Personal information
- Full name: James Edward Loar III
- Born: November 15, 1977 (age 47) Dallas, Texas, U.S.
- Height: 6 ft 4 in (1.93 m)
- Weight: 215 lb (98 kg; 15.4 st)
- Sporting nationality: United States
- Residence: Dallas, Texas, U.S.

Career
- College: Oklahoma State University
- Turned professional: 2000
- Former tours: PGA Tour Asian Tour Korn Ferry Tour Gateway Tour
- Professional wins: 12

Number of wins by tour
- Asian Tour: 2
- Korn Ferry Tour: 2
- Other: 8

Best results in major championships
- Masters Tournament: DNP
- PGA Championship: DNP
- U.S. Open: T32: 2013
- The Open Championship: DNP

= Edward Loar =

American professional golfer (born 1977)

James Edward Loar III (born November 15, 1977) is an American professional golfer.

== Early life and amateur career ==
In 1977, Loar was born in Dallas, Texas. He is a left-handed golfer.

Loar played college golf at Oklahoma State University (OSU).

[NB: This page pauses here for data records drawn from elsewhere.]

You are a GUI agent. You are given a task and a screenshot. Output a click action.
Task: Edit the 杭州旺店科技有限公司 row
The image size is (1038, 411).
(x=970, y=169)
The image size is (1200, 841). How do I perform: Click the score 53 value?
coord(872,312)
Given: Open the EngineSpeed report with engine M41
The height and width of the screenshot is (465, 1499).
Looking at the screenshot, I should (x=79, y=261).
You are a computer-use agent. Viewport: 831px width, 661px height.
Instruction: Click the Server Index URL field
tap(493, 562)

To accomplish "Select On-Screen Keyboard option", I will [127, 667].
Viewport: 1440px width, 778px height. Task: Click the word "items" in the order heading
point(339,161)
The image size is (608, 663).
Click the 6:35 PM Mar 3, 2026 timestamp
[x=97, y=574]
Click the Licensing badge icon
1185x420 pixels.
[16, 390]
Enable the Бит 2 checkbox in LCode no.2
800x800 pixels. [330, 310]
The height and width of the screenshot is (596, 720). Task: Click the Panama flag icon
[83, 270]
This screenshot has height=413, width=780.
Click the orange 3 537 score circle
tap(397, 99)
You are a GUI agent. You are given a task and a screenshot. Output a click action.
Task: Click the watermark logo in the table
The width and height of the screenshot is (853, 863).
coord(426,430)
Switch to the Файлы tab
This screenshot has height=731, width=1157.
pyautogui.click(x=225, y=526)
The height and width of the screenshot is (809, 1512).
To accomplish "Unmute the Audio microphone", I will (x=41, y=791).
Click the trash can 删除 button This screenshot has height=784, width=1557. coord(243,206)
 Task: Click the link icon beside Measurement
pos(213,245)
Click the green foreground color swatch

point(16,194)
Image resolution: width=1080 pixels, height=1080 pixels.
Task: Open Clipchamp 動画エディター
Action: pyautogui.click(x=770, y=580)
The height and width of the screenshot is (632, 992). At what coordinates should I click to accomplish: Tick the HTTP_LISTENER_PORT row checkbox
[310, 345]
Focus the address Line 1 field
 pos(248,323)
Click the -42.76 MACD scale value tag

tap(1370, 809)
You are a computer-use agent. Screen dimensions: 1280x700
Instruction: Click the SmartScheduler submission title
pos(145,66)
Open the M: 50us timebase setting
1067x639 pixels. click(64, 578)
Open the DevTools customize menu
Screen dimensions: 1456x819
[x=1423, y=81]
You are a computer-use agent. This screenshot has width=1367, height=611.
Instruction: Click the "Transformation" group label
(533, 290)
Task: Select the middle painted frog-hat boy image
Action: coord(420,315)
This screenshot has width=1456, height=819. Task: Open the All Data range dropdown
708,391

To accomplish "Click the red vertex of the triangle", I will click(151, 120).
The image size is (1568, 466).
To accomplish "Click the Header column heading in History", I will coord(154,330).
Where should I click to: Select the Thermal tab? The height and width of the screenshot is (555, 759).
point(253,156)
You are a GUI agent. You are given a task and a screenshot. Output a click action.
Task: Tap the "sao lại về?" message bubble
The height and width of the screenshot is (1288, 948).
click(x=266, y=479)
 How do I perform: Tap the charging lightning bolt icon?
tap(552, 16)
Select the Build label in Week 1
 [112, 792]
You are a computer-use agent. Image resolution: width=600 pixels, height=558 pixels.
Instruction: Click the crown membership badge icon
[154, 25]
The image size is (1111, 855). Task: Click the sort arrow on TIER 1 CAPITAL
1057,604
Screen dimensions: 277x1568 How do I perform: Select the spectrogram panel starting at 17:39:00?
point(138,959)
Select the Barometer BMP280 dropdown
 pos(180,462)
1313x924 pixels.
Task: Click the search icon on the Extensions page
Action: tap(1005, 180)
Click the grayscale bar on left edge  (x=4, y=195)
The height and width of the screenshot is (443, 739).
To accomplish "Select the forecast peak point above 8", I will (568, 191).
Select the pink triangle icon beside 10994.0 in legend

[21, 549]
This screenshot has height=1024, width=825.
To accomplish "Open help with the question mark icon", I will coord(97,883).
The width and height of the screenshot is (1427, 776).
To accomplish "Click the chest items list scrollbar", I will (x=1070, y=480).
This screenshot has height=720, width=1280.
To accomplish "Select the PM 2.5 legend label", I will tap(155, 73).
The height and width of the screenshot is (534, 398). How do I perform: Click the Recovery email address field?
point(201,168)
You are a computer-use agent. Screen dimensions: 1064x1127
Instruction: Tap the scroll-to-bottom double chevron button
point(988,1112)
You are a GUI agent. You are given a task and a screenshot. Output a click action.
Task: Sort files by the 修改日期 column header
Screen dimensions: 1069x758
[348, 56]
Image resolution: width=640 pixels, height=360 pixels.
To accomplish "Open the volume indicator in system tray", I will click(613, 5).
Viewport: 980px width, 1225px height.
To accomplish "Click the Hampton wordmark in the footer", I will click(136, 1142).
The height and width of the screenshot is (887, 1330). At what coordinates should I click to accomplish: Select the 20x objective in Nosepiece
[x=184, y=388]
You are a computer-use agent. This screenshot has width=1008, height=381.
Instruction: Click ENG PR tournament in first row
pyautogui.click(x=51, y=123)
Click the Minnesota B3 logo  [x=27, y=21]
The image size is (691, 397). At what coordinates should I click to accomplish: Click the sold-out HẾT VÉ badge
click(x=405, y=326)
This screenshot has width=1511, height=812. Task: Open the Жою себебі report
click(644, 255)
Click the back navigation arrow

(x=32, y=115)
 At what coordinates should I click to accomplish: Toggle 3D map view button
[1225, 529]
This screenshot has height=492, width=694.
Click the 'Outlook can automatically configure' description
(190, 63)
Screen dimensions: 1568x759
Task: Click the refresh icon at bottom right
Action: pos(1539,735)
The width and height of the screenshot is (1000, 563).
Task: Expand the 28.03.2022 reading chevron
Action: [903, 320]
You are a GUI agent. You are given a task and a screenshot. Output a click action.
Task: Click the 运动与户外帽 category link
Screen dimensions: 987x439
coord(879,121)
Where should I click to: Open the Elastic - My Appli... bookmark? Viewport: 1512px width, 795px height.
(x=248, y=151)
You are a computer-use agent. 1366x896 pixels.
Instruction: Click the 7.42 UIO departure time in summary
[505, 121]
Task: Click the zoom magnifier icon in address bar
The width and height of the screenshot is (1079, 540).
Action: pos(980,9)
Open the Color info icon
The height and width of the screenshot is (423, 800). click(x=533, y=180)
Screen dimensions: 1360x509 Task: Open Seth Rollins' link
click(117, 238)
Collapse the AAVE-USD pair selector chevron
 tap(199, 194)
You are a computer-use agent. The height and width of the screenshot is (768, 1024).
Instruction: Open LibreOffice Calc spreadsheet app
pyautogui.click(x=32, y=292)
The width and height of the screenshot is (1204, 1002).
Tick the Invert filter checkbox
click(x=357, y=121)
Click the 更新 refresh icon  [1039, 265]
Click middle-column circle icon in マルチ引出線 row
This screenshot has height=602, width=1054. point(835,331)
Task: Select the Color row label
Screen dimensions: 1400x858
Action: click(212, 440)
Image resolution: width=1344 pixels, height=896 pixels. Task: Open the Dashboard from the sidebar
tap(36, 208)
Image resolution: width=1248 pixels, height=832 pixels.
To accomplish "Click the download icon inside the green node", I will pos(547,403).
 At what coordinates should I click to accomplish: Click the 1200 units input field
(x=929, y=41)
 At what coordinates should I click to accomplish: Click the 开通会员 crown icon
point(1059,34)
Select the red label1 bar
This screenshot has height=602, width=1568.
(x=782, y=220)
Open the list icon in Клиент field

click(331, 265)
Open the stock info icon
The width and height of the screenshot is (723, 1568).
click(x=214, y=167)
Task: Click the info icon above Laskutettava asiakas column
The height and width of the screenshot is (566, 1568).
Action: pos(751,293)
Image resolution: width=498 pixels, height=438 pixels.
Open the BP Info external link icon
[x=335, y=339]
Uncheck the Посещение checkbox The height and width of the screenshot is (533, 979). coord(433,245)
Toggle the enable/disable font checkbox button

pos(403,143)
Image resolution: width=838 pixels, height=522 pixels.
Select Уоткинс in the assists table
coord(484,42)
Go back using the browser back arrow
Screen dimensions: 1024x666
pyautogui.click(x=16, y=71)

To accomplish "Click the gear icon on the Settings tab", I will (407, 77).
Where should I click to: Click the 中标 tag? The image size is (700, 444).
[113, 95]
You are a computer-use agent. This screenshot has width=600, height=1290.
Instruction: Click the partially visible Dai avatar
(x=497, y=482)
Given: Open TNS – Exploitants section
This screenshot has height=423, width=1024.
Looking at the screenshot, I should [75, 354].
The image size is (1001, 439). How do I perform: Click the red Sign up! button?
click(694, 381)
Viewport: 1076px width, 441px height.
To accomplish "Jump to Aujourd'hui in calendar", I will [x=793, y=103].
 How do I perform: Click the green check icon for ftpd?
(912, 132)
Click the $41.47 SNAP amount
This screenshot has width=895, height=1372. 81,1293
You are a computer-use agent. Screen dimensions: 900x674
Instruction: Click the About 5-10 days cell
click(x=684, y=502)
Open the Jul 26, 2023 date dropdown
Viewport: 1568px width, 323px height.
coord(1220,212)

He won five college tournaments and his team won the NCAA Division I Championship in 2000. He was a four-time All-American at OSU. He also won four amateur events outside of college: the Southwest Amateur in 1997, the Southern Amateur in 1999, and the Sunnehanna Amateur in 1999 and 2000. Loar played on the 1998 Palmer Cup and 1999 Walker Cup teams.

== Professional career ==
In 2000, Loar turned professional after graduating from Oklahoma State. He played on the Asian Tour from 2002 to 2006 and won twice: the 2003 Thailand Open and the 2004 Kolon Korean Open. He played on the Nationwide Tour in 2007 and 2011, where his best finish was a T-3 at 2007 Utah EnergySolutions Championship. He earned his 2012 PGA Tour card by finishing T-18 at the 2011 PGA Tour Qualifying School. He won the 2012 Panama Claro Championship on the Nationwide Tour.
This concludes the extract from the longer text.